Top of SELECTED EXTRACT
Also worth checking out is this https://www.youtube.com/watch?v=uR_VzYxvbxg conference talk by Simon Peyton Jones discussing the basic constructs of GHC core and how they affect inlining and optimisation

SPJ must be the bounciest computing-guy-over-30 I've ever encountered. Always a refreshing pleasure to watch any of his performances =)

His enthusiasm is truly contagious, somewhat reminiscent of how excited Feynman could make you feel about science.

Yes, i was lucky enough to be in the audience at St Andrews in about 1986 when he came to talk to us about parallel combinator reduction, G-machines and Alice.

Amazing enthusiasm and application. Amazing guy.

He was my professor at university, came in one day with shirt, tie and sandals. Took in a deep breath, and shouted it's a beautiful sunny day today.

Watch something with Clifford Stoll in it. His enthusiasm is also incredible.

I still think it is a pity that GHC isn't much better documented. It could be a huge education and research platform, with a much wider reach than the small group currently versed in GHC internals.

It is a huge education and research platform. There are many many papers every year developing new ideas in GHC. Look at the massive cottage industry in Haskell language extensions implemented in GHC.

> A major issue for any compiler, especially for one that inlines heavily, is name capture

What? If you inline just one block of code in a million lines of code (i.e. you "inline with the dainty lightness of a frolicking fairy"), and that situation is wrong due to a name capture, you have a bug, which could stop the show.

In section 3.1 they say it is a performance issue.
Bottom of SELECTED EXTRACT
Top of SOURCE MATERIAL
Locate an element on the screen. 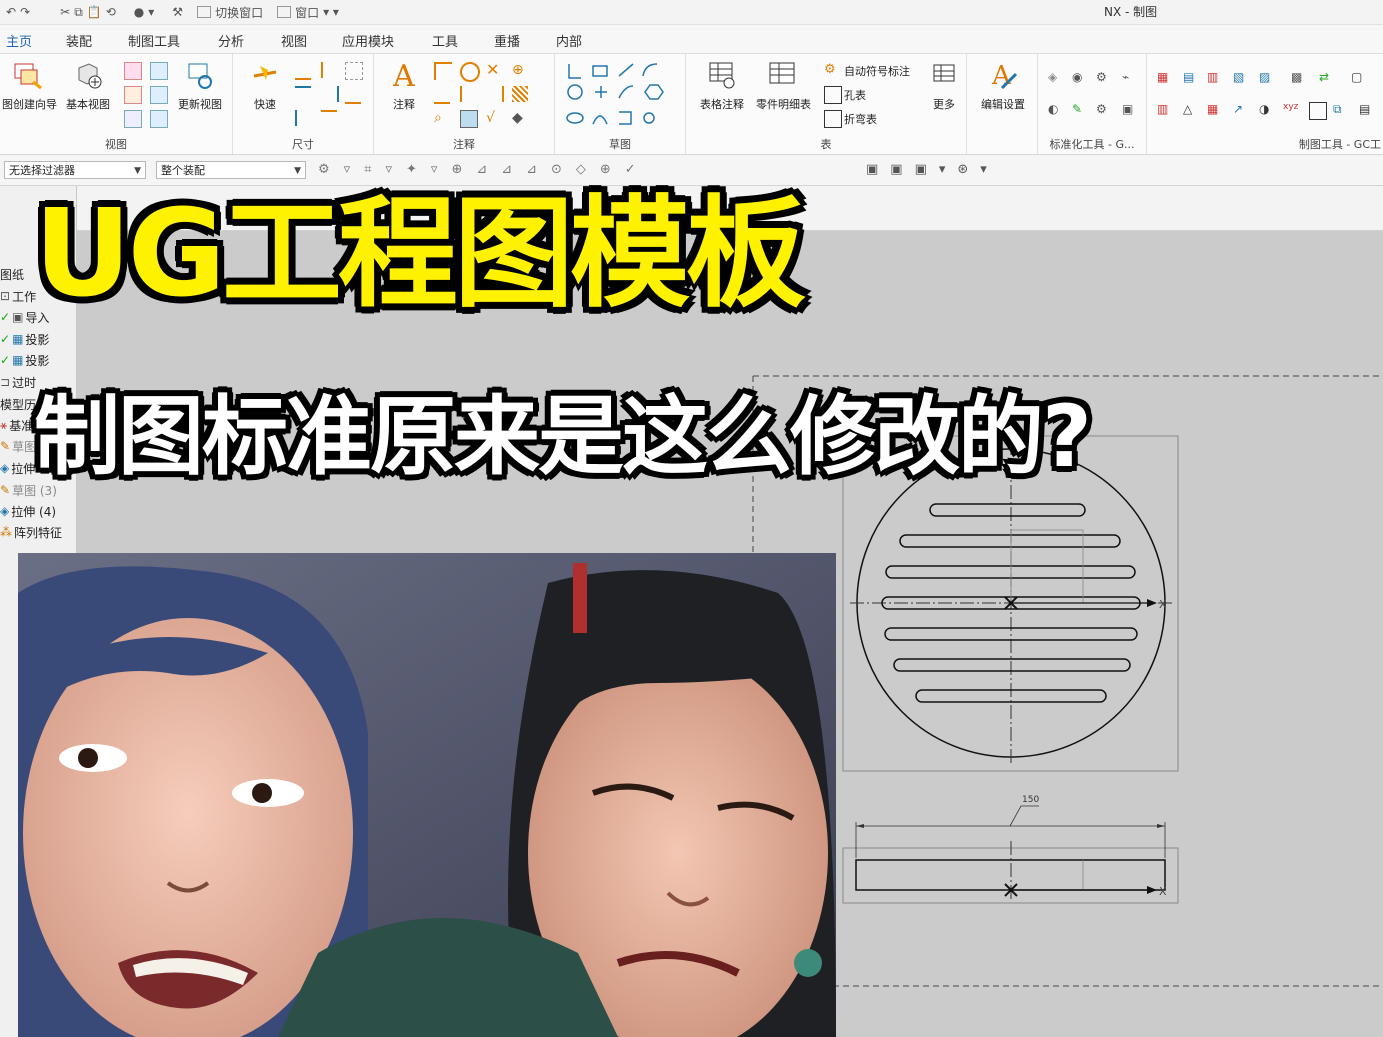  std-tool-icon-5: ◐ is located at coordinates (1056, 110).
Bottom of SOURCE MATERIAL
**TASK DETAILS:**
Answer these questions about the comment thread:
(a) Around what year did one commenter attend the talk at St Andrews?
(b) What did the professor wear to university on the day he shouted about the sunny weather?
(c) Which person besides Simon Peyton Jones is said to have incredible enthusiasm?
The listing above is separate material and has no connection to the comment thread.

**EXPECTED ANSWER:**
(a) About 1986.
(b) A shirt, a tie and sandals.
(c) Clifford Stoll.